Obviously you need to keep everyone involved in your SEO campaign “in the loop.” If the PR team doesn’t know what the social media manager is up to, how can they possible coordinate their campaigns for maximum exposure? If your IT director doesn’t know that your SEO provider is going into the “guts” of your site and making changes they might accidentally undo them. Of course one hand needs to know what the other is doing, but that doesn’t mean that you need everyone’s input every step of the way. It’s very easy to get hung up on the finer details of one report or another and spend hours, days or even weeks working through red tape that your in-house team created for themselves! Does the IT director need to have a say in the keyword research process? Does the CEO need to approve every tweet before it’s sent out? Reports in the wrong hands can actually stall your SEO campaign!

When working with enterprise SEO clients, I’ve noticed that the chain of command is much longer than when I’m working with small or mid-sized companies. My contact person within the company might be a marketing manager (of which there are 2 others), and they work under the Director of Marketing who answers to the VP of Marketing who answers to the CEO. Throw in an in-house PR team, copywriter, social media manager, etc and suddenly every step of the SEO process needs to be reviewed, edited and approved by 10 different people. It’s impossible to make any headway with their SEO campaign because it takes so long to get each step approved!

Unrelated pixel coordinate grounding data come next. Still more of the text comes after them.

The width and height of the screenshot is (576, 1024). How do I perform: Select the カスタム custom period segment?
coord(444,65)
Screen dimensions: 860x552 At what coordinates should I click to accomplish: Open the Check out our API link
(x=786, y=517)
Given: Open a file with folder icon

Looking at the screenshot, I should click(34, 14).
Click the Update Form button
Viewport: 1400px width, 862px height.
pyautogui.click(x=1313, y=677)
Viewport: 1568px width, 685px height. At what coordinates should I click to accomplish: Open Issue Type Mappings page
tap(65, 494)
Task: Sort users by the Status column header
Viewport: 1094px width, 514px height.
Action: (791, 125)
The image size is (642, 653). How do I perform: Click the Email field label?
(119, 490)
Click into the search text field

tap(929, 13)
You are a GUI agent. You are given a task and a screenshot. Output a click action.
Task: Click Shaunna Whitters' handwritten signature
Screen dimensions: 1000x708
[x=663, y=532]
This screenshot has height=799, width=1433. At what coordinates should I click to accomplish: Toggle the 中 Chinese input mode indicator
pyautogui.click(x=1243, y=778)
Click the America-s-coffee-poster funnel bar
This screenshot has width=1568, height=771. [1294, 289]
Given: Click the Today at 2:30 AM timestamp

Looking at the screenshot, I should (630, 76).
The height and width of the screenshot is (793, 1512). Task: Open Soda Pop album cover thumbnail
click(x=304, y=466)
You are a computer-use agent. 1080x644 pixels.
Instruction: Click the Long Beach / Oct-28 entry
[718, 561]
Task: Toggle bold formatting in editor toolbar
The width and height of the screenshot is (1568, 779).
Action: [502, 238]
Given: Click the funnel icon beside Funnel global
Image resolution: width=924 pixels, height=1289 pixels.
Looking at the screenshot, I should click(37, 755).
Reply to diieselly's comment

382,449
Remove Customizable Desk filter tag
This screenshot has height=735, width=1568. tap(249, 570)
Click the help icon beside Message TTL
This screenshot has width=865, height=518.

I’ve also worked with some SEO clients that demand forecasting reports. How many visitors can they expect to see in months 3, 6 and 12? How many sales leads should they be getting each month? When will their site rank #1 for their top 5 keywords? My answer to forecasting reports questions like these—I can’t answer that. SEO is a long term process with no “magical” formula that I can use to guarantee your website results. A white hat SEO campaign will produce great results in time, but there are too many factors that I can’t control to nail down a hard and fast final date.

It’s hard for companies that need to quickly generate a lot of revenue to strap in for the long haul that is SEO. And for companies that have investors and directors demanding proven ROI, SEO can be a frustrating process because you simply can’t hurry it! My advice to companies that seem to be in love with their reports? It’s time to put the reports aside and just do it! Stop getting in the way of your potential SEO success and start moving forward with your campaign.